The code I'm working on is a longish and complex simulation code. I have a function matrixSetup which is called at the beginning and where I measure the runtime of. After setting up my matrix and doing many other stuff, I'm running my solver and so on.
Now I changed something on my solver code and this should not influence the runtime of the matrix setup. However, I see an increase there from 90 to 150 seconds. Without touching that piece of code. Why? How?
This time difference is fully reproducible. Undoing the change in the solver gives back the fast matrixSetup. Doing other changes in the solver might or might not lead to the same increase in runtime, all reproducible. The runs have been caried out in an isolated way on an empty compute node, so no influence from there.

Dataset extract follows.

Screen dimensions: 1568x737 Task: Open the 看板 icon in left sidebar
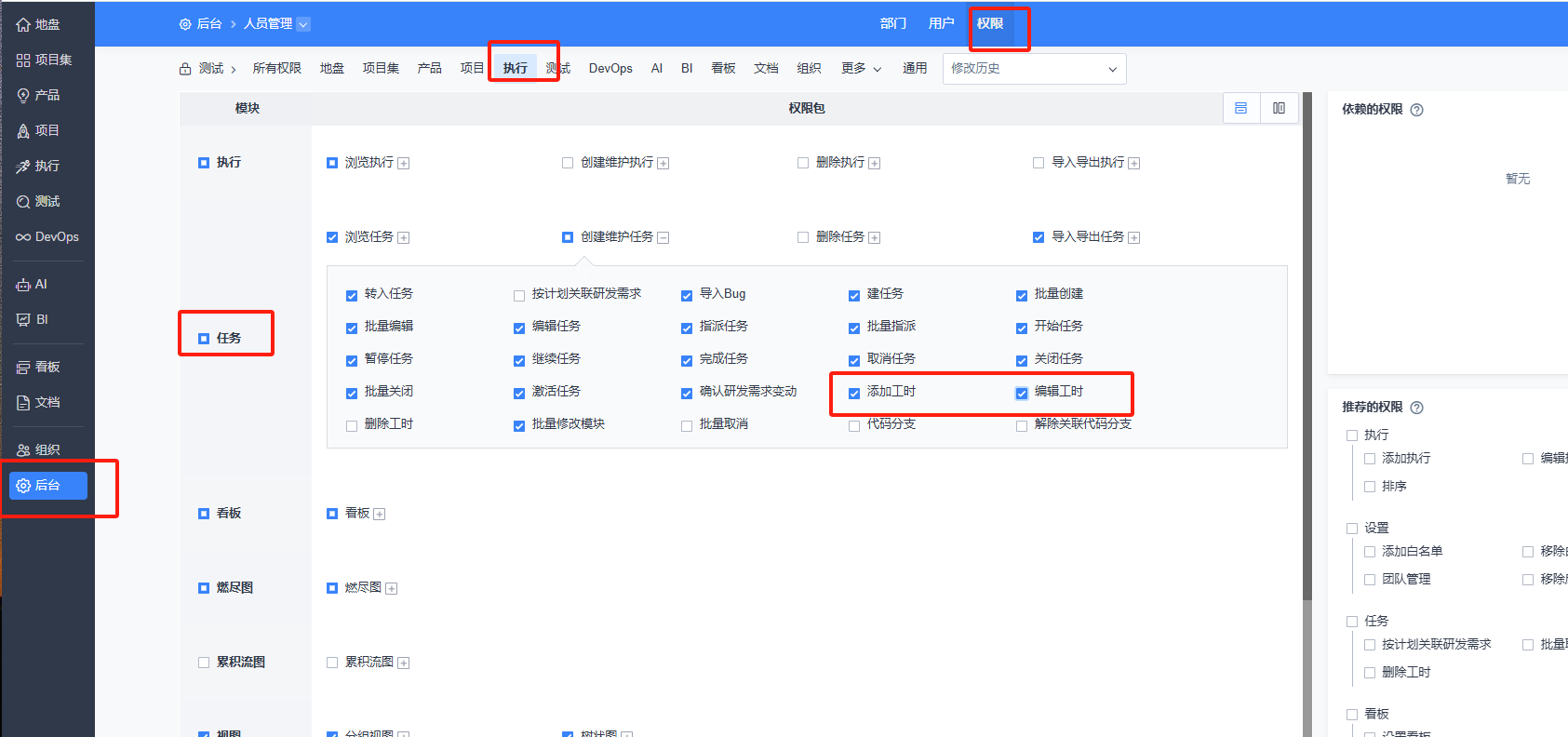tap(23, 368)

When using vTune to find out where the increase in runtime occurs, I end up at a simple loop (in a loop nest):
for (l = 0; l < nrConnects; l++)
if (connectedPartitions[l] == otherParti) {
nrCommonCouplNodes[l]++;
pos = l;
break;
}
Does anybody have an idea what is going on there? The compiler genrated instructions are fully the same regarding to vTune. I'm using the Intel compiler, version 19.0.1.
I was playing around with compiler flags a little bit. When stating -fpic (Determines whether the compiler generates position-independent code) the increase in runtime is gone. But I assume, this causes just slightly different instructions and hence does not heal the real problem I'm facing.
With Clang, I do not see (at least here) this behaviour...
Any ideas on the reason for the increased runtime? I'm very curious...
Cheers Michael